**Passage to read:**
— START —
The Bluesmobile 2.0: The Sequel’s Upgraded Ride

In the 1998 sequel, Blues Brothers 2000, Elwood Blues returns with a new partner, Mighty Mack (John Goodman), and a replacement for the previous Bluesmobile. This time, the car of choice is a 1990 Ford LTD Crown Victoria. If you know a little something about cop cars, you know that the Crown Victoria was another popular police vehicle of the time. It was powered by a 4.6L V8 engine that generated around 190 horsepower and 260 lb-ft of torque.

The Bluesmobile makes a comeback as the Bluesmobile 2.0. Credit: imcdc.org

The new Bluesmobile maintains the spirit of the original, with its police-inspired appearance and modifications. However, the newer model brings a more modern touch to the brothers’ adventures.

Behind-the-scenes stories about the cars

The Blues Brothers movies may be known for their incredible car chases and the iconic Bluesmobile, but the stories behind these vehicles are just as fascinating as what we see on screen. The production team faced numerous challenges while filming, particularly during those intense chase scenes.

In the original 1980 film, due to the rigorous demands of the stunts and the damage inflicted during filming, multiple Dodge Monacos were needed. 

“There were lots of different Bluesmobiles. There were Bluesmobiles that were specifically for high-performance driving, stunt driving,” said producer Robert K. Weiss.

The Making of the Blues Brothers Credit: Universal Pictures

“In the principle Bluesmobile driven by Dan Aykroyd and John Belushi’s stunt doubles, Tommy Huff and Eddie Donno, all four wheels had individually controlled brakes to allow the sharp twists and turns the car performed,” director John Landis shared in an interview with Hagerty.
— END —
**Challenge 1:** Summarize the Bluesmobile passage in two sentences.
**Challenge 2:** List every person named in the Bluesmobile passage, leaving out the film characters Elwood Blues and Mighty Mack.
**Challenge 3:** Reproduce the Bluesmobile passage word for word, starting at "Behind-the-scenes stories about" and ending at "Monacos were needed.".
The lines after this have no connection to the Bluesmobile passage.

**Information provided:**
— START —
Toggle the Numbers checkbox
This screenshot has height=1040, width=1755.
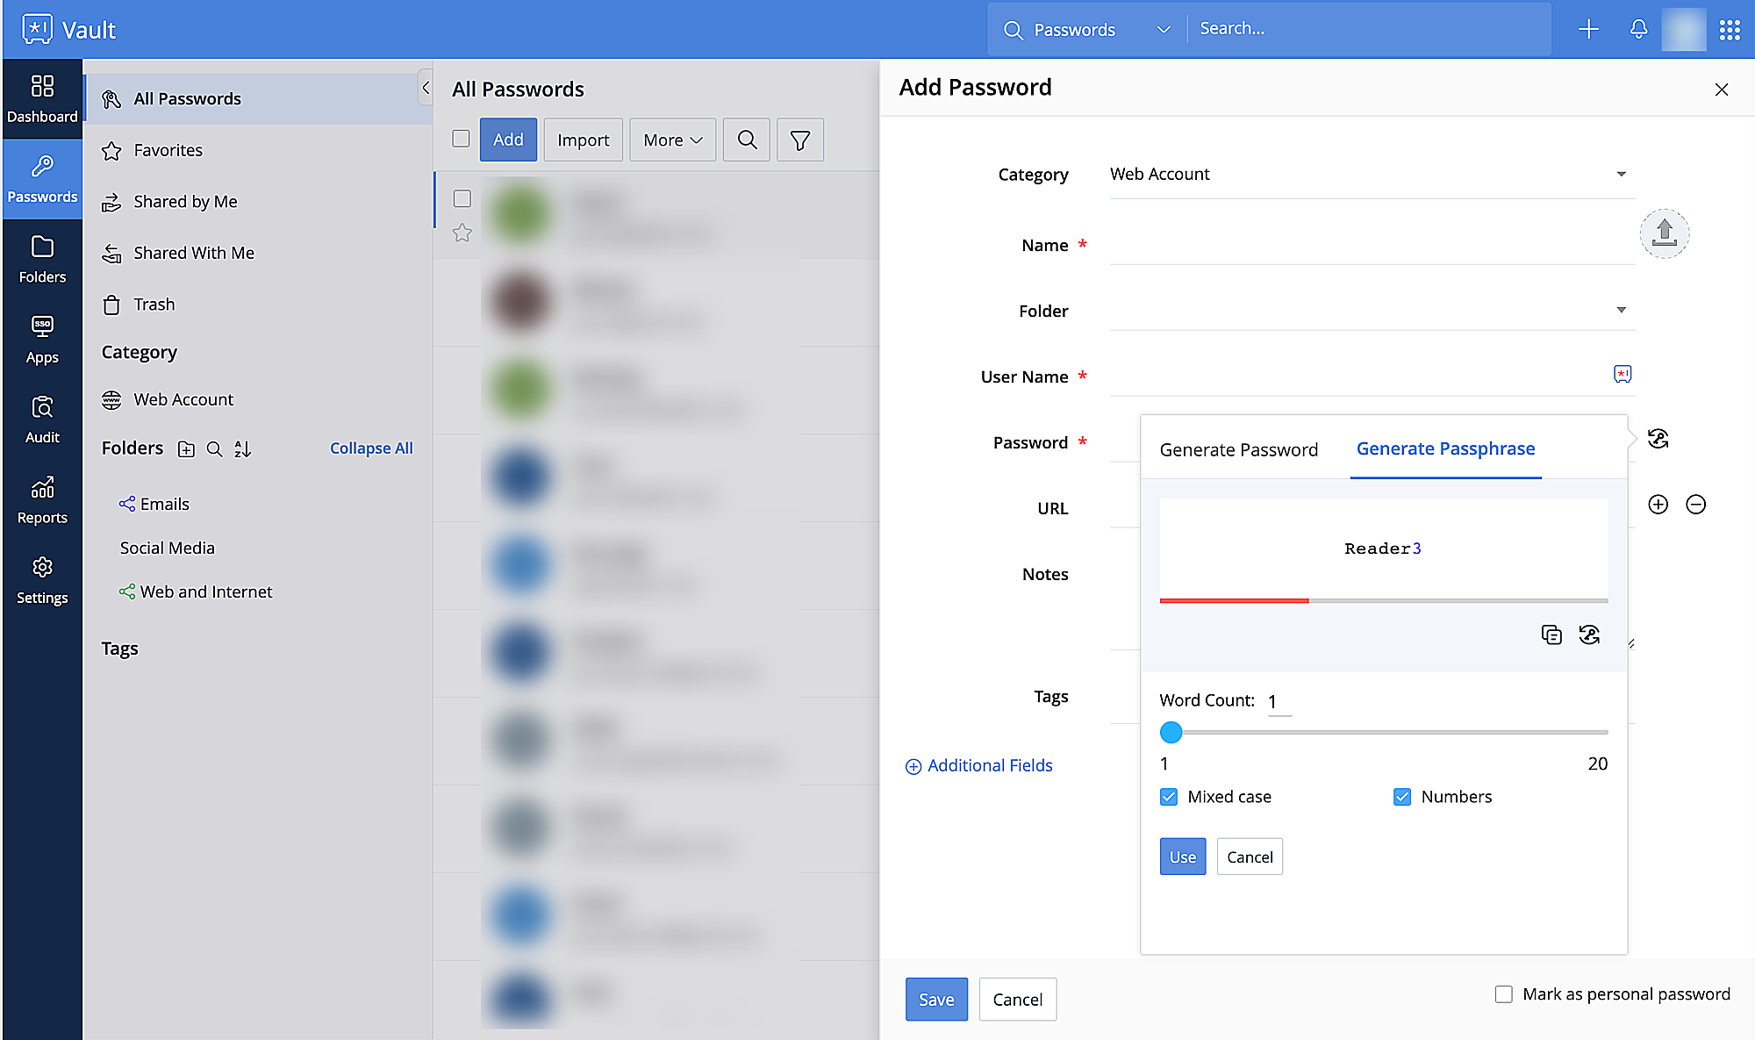[1402, 797]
— END —
**Problem solution 1:** In the 1998 sequel Blues Brothers 2000, Elwood Blues and his new partner Mighty Mack drive a 1990 Ford LTD Crown Victoria, a popular police vehicle of the time powered by a 4.6L V8. It keeps the police-inspired spirit of the original Bluesmobile with a more modern touch, while the original 1980 film needed multiple Dodge Monacos because of the demanding stunts, including one with individually controlled brakes on all four wheels.

**Problem solution 2:**
John Goodman
Robert K. Weiss
Dan Aykroyd
John Belushi
Tommy Huff
Eddie Donno
John Landis

**Problem solution 3:**
Behind-the-scenes stories about the cars

The Blues Brothers movies may be known for their incredible car chases and the iconic Bluesmobile, but the stories behind these vehicles are just as fascinating as what we see on screen. The production team faced numerous challenges while filming, particularly during those intense chase scenes.

In the original 1980 film, due to the rigorous demands of the stunts and the damage inflicted during filming, multiple Dodge Monacos were needed.